■ Data for processing:
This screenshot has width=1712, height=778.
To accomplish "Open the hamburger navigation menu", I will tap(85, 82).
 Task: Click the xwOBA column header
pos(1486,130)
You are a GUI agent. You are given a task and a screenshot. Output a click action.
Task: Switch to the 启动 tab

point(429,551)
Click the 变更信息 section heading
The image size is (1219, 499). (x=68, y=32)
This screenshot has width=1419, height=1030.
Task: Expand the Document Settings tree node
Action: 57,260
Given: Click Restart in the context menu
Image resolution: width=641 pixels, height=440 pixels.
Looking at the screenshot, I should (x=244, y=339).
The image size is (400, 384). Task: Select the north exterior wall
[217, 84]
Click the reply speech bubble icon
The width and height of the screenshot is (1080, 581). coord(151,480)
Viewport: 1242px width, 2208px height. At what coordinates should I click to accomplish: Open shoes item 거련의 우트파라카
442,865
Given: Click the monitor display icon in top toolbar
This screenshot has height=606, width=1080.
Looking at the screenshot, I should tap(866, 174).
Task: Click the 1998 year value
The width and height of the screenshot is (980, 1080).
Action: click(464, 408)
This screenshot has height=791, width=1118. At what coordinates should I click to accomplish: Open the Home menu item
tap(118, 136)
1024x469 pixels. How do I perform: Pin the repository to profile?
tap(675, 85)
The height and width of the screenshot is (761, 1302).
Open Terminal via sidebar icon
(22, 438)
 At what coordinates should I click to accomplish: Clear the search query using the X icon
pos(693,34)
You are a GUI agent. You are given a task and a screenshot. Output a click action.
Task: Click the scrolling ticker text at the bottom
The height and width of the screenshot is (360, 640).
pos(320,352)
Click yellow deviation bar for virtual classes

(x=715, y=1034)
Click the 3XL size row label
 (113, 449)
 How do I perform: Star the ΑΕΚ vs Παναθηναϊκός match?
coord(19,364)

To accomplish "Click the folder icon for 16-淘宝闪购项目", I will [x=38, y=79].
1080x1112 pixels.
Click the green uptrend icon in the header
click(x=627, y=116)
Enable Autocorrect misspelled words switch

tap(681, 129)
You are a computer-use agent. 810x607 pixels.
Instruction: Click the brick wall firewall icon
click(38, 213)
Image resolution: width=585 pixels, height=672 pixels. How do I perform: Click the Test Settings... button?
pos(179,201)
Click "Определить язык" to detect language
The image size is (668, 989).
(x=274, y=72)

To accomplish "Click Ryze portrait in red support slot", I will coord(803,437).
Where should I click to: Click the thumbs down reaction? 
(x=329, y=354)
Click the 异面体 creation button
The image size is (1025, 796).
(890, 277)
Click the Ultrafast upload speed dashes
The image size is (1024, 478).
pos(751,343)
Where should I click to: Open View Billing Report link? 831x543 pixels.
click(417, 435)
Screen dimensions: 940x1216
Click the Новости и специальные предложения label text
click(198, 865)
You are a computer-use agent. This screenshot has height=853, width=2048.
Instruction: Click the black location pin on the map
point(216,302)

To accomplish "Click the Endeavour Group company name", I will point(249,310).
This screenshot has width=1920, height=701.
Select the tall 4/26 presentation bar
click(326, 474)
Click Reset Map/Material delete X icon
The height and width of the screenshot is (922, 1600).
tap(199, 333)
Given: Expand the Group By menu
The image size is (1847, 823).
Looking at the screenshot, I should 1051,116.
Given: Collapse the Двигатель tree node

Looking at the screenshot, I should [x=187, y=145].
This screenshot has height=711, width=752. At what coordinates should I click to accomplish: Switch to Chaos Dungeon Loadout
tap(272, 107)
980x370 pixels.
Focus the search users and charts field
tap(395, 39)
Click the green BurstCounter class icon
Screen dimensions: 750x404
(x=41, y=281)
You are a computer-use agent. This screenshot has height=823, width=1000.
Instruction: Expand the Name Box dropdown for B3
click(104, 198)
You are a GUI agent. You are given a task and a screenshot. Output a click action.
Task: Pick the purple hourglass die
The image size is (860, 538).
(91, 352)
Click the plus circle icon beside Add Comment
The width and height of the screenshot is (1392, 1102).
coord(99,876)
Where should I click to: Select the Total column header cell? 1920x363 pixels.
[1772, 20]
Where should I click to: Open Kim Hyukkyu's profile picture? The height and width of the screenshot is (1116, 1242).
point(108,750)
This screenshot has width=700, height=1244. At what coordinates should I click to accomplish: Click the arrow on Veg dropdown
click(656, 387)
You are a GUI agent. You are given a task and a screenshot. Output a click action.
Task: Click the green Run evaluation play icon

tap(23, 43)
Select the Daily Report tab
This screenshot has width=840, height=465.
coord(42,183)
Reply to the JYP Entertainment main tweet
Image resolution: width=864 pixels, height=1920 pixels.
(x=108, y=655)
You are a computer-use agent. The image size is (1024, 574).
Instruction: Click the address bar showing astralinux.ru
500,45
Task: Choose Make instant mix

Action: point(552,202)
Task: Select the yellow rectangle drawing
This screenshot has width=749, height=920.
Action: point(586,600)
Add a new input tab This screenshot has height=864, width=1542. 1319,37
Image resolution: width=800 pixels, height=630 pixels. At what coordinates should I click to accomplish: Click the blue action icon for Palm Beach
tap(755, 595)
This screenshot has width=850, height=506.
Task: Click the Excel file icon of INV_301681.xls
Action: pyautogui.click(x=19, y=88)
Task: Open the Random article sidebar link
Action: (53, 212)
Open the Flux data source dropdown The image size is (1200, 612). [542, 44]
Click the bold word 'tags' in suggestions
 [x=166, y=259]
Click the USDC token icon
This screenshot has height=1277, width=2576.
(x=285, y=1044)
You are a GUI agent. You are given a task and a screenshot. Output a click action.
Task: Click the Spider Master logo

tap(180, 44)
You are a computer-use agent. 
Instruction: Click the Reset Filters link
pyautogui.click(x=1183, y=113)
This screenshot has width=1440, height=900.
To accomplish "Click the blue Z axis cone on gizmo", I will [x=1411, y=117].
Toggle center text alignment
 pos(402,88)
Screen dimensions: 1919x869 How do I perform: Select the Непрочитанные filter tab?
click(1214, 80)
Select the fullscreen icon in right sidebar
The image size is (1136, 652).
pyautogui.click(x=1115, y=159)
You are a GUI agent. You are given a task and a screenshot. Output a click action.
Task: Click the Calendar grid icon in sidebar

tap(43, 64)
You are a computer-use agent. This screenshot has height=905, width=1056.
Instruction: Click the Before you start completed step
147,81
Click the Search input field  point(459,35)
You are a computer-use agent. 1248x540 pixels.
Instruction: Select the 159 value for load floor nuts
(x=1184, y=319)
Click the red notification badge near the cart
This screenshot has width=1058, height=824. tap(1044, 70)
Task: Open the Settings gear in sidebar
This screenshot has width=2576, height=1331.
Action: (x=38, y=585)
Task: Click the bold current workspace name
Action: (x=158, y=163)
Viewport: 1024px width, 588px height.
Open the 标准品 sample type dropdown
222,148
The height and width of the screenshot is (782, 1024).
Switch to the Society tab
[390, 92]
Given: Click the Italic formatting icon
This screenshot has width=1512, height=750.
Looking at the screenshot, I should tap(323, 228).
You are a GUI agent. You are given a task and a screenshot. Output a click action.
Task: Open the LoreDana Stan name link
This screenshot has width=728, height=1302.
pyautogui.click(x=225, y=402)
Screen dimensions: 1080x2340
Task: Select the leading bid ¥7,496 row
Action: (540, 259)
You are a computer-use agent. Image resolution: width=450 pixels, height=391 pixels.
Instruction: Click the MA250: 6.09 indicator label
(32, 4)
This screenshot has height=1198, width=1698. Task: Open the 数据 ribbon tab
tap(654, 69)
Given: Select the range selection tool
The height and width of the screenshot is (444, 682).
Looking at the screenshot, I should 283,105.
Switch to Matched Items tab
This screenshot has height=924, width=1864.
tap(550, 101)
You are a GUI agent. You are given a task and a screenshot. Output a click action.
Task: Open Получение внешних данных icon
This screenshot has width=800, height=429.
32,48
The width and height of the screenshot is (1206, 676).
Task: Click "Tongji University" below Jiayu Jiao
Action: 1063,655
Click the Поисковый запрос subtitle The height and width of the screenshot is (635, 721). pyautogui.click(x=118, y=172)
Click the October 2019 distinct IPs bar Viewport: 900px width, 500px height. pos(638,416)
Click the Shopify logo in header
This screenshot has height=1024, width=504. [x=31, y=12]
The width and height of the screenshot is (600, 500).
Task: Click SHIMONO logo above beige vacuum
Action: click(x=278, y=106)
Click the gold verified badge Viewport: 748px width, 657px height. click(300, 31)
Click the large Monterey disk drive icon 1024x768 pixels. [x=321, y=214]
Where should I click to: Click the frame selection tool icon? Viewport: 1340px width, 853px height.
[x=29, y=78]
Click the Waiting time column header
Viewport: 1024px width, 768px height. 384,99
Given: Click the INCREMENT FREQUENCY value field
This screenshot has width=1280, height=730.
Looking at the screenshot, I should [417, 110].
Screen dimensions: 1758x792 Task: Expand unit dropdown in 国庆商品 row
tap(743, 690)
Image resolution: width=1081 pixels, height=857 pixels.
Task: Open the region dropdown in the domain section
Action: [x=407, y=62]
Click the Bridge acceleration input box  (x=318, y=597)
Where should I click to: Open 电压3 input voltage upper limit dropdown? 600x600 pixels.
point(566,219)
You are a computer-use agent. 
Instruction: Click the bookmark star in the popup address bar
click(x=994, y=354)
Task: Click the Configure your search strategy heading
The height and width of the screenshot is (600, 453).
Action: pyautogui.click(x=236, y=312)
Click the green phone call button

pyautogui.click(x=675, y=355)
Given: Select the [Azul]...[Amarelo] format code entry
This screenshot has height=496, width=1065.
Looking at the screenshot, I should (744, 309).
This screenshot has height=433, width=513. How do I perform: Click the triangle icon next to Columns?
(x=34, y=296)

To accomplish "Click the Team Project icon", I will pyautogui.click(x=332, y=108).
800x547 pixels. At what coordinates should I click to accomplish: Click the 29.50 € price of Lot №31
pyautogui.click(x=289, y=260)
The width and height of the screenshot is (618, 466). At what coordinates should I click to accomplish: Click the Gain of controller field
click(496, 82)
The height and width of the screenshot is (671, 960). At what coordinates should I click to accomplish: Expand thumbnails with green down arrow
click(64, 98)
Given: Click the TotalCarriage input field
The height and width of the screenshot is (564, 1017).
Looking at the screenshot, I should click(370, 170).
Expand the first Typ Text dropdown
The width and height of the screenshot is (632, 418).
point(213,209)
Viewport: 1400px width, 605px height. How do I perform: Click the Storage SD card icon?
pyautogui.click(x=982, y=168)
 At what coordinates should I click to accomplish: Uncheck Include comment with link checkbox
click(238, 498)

■ The problem:
"computer" is the string to look for; please copy every line of the records above where it appears.

■ Task answer:
You are a computer-use agent. 810x607 pixels.
You are a computer-use agent. This screenshot has height=853, width=2048.
You are a computer-use agent. This screenshot has height=823, width=1000.
You are a computer-use agent. The image size is (1024, 574).
You are a computer-use agent. 
You are a computer-use agent. This screenshot has height=905, width=1056.
You are a computer-use agent. 1248x540 pixels.
You are a computer-use agent. Image resolution: width=450 pixels, height=391 pixels.
You are a computer-use agent. 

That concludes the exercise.